> _What you should do_: In how many lines of the material below does the string "agent" appear? Answer with a single number.

--- Material supplied Enclosed Below ---

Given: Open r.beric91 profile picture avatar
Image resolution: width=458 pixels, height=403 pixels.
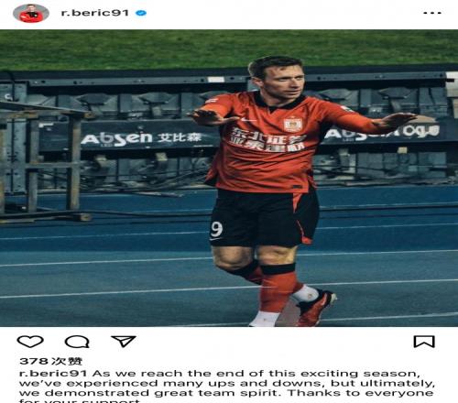Looking at the screenshot, I should (x=31, y=13).
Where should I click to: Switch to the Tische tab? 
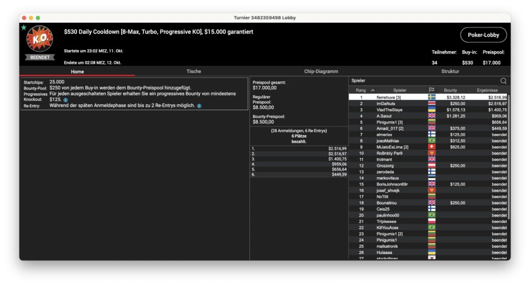point(194,72)
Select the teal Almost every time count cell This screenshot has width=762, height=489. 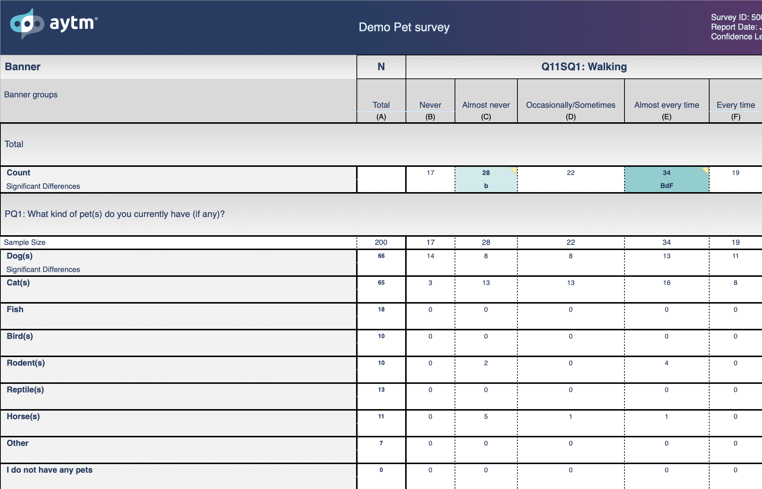(x=666, y=179)
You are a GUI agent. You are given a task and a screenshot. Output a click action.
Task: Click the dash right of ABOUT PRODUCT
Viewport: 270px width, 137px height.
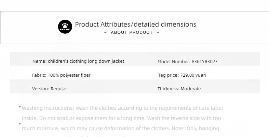pos(158,32)
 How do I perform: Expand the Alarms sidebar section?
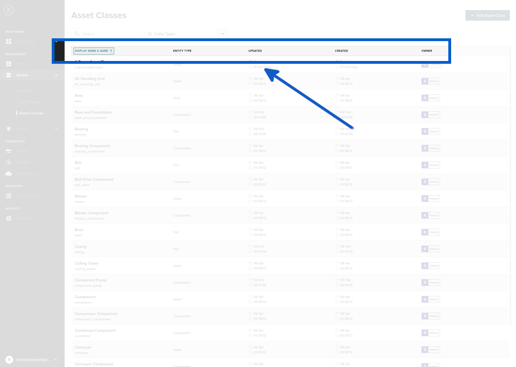56,129
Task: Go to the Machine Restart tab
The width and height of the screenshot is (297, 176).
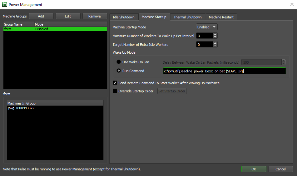Action: pyautogui.click(x=221, y=17)
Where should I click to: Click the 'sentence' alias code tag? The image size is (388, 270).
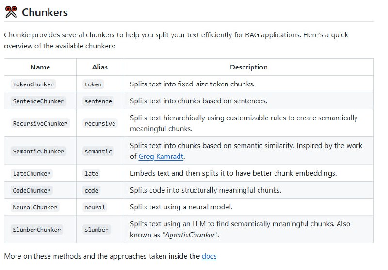pos(98,101)
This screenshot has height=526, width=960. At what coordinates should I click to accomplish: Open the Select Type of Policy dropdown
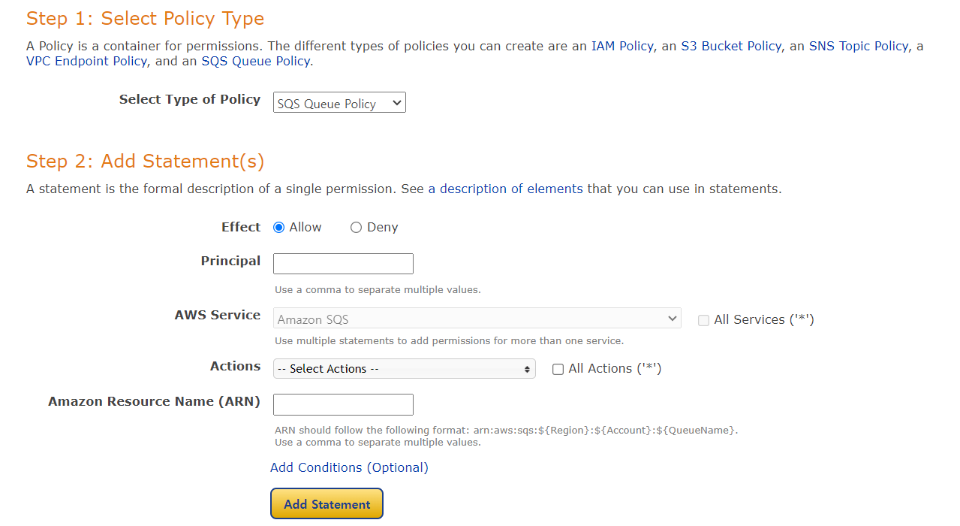coord(339,104)
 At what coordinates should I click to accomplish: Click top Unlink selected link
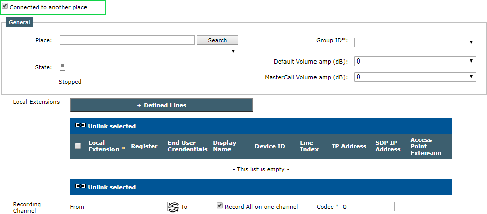(x=112, y=126)
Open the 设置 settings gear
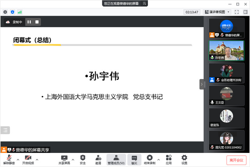The width and height of the screenshot is (250, 167). click(x=184, y=158)
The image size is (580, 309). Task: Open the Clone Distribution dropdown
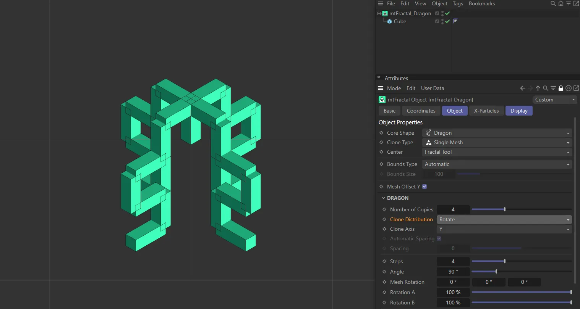(504, 219)
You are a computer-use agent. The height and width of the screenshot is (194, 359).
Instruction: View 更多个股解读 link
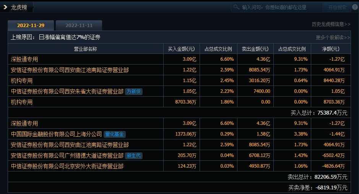[333, 37]
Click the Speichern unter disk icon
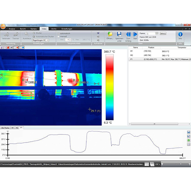 point(119,34)
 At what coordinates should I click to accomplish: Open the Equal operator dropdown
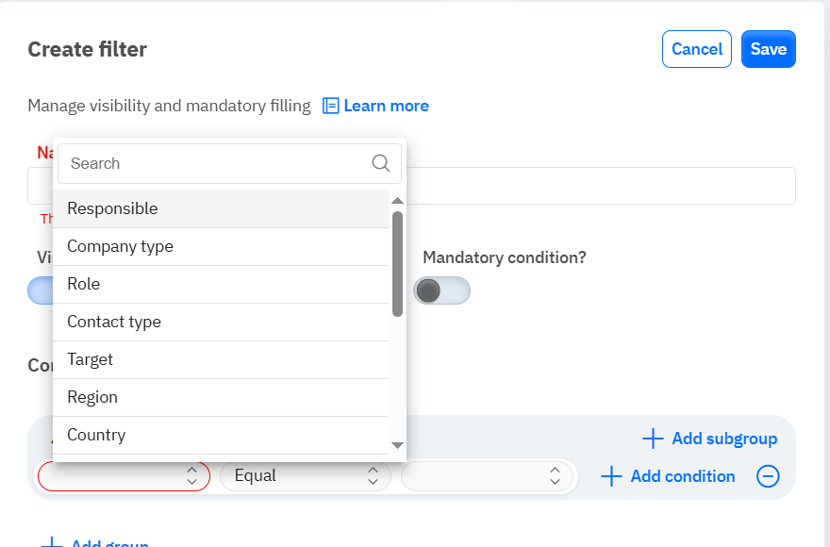(x=305, y=476)
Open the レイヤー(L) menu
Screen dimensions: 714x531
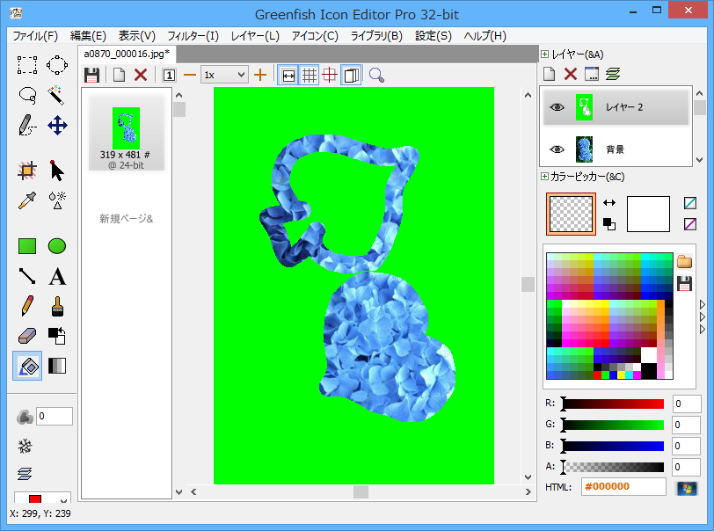(255, 36)
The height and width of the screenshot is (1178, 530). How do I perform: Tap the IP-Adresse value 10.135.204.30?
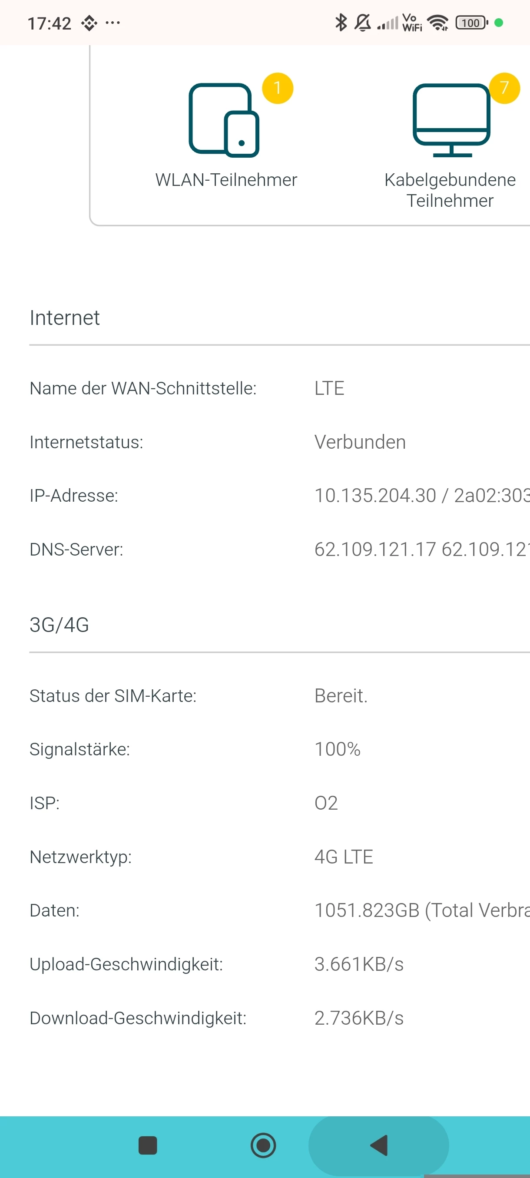375,496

--- End of Enclosed Material supplied ---

> _Output of the exercise_: 2